Housden moves on to visit Hafez's tomb and notes the custom in every household to pick a couplet by this beloved poet from a bowl of cards on the shortest day of the year. The author sees him as "a universal mystic" more than a Sufi or a Muslim.

Our word "paradise" comes from the Iranian word for garden. Housden is enchanted by the beauty of these blossoming realms and intrigued by carpets with garden motifs in hotels and on sale everywhere. He also writes about the first declaration of human rights made by Cyrus the Great 2,500 years ago, the situation of Jews in Iran (more are here than in any other Muslim nation), and the dualism of Zoroastrianism started in Iran 3,500 years ago and still practiced.

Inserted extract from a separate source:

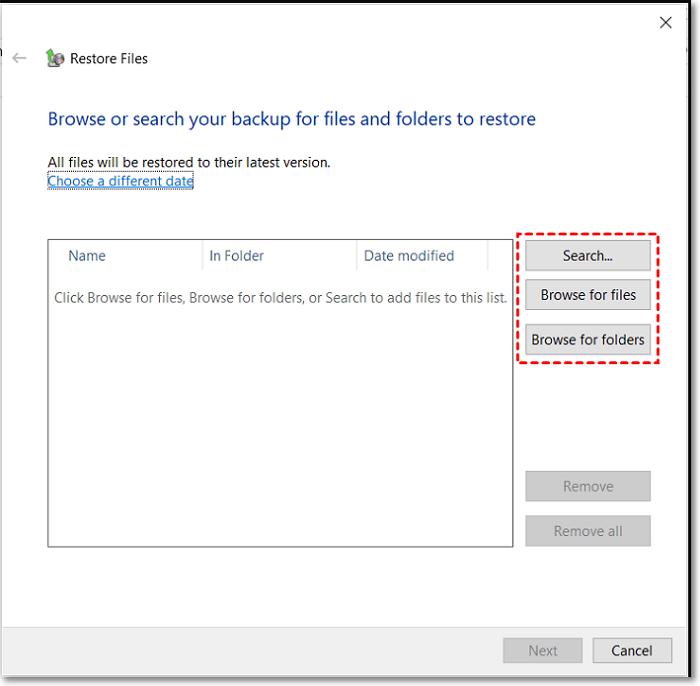Close the Restore Files window
Screen dimensions: 700x686
pos(666,22)
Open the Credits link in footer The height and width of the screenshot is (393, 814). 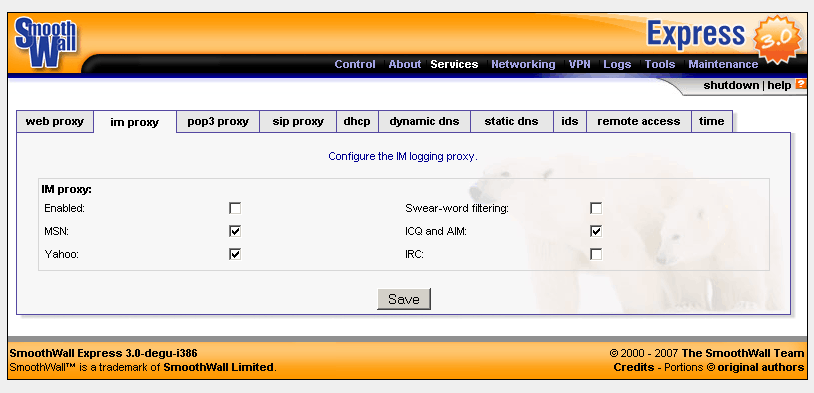point(634,367)
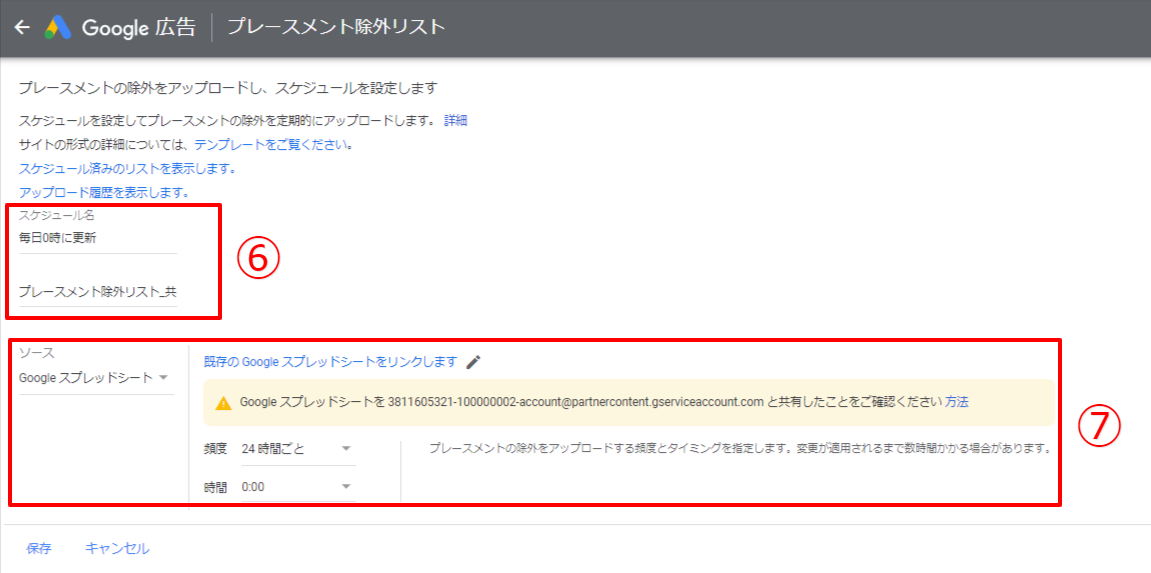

Housden calls Isfahan "the Florence of the Orient" and spends time in the Royal Mosque pondering the beauty of God and the creation. He is interested in the resiliency and beauty of character espoused by Sufis. They represent the mystical dimension of Islam and follow a devotional path of silence, prayer, chanting, and ecstatic dance. In Kurdistan, Housden meets with a sheikh and his community who offer an alterative to the zeal of Muslim fundamentalists in Iran.

Back in Tehran for Christmas, the traveler reflects on the integration of spiritual matters into the arts in Iran; this is not happening in the United States except for the films produced for the large Christian fundamentalist market. Housden laments the often violent and repressive treatment of women in a country where a man cannot sit on a bus in the seat a woman has vacated because her lingering body heat may arouse him sexually. On the last leg of his journey he experiences the best birthday party ever, a Sufi healing service, and a profoundly meditative time at another mosque. At the airport Housden is detained and given a scary, humiliating, and daunting introduction to the repressive, paranoid, and terrifying measures taken by the Iranian security forces to protect their country from imagined enemies.